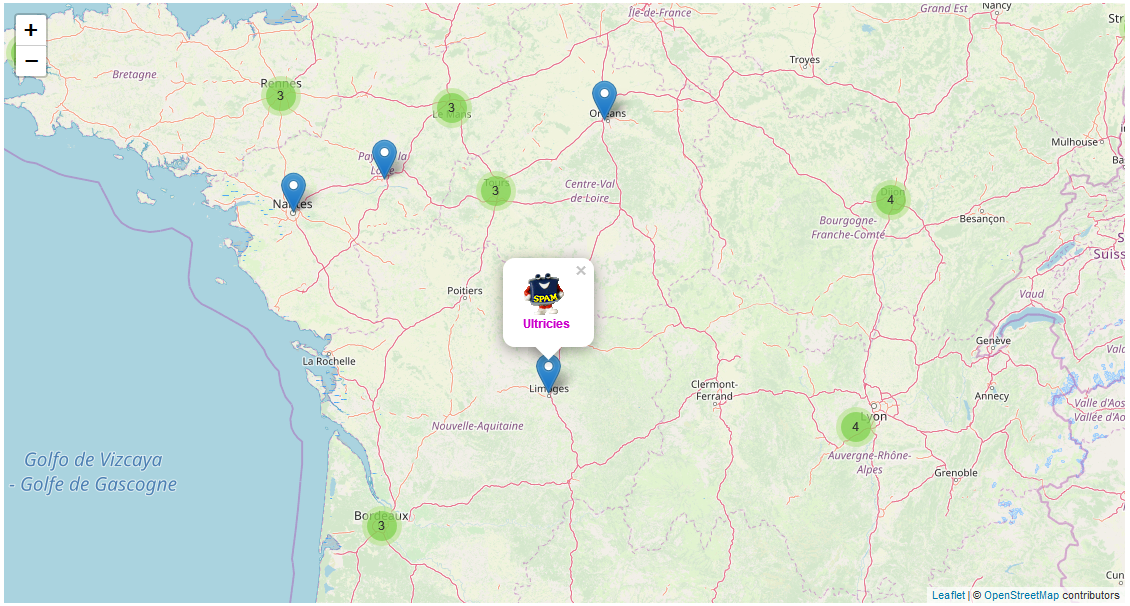This screenshot has height=606, width=1130.
Task: Open the OpenStreetMap attribution link
Action: 1021,595
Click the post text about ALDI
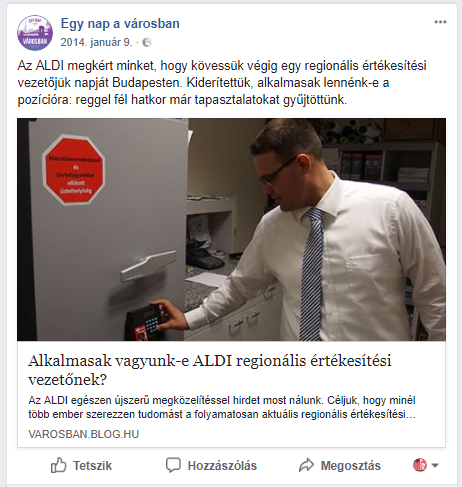Image resolution: width=462 pixels, height=487 pixels. click(222, 83)
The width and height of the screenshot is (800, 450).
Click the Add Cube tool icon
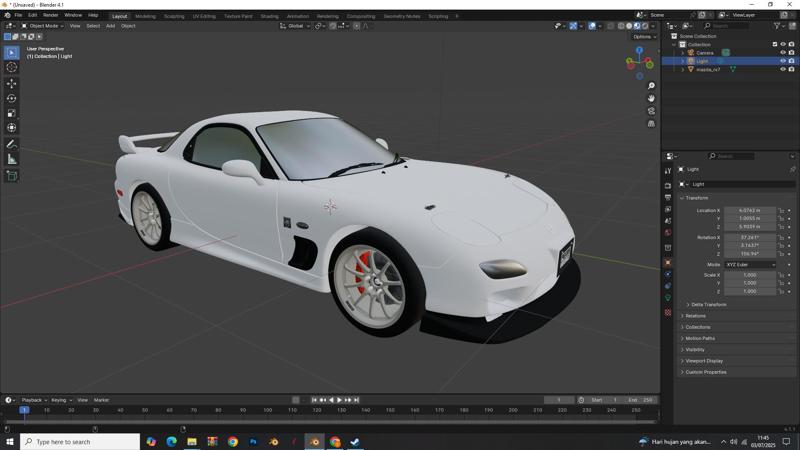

## Objective
Copy out all of the material above, renaming "post text" to "post caption" and leaving everything else unchanged. Omit the pictures from your copy.

## Worked answer
This screenshot has height=606, width=1130.
Task: Open the OpenStreetMap attribution link
Action: 1021,595
Click the post caption about ALDI
Image resolution: width=462 pixels, height=487 pixels. click(222, 83)
The width and height of the screenshot is (800, 450).
Click the Add Cube tool icon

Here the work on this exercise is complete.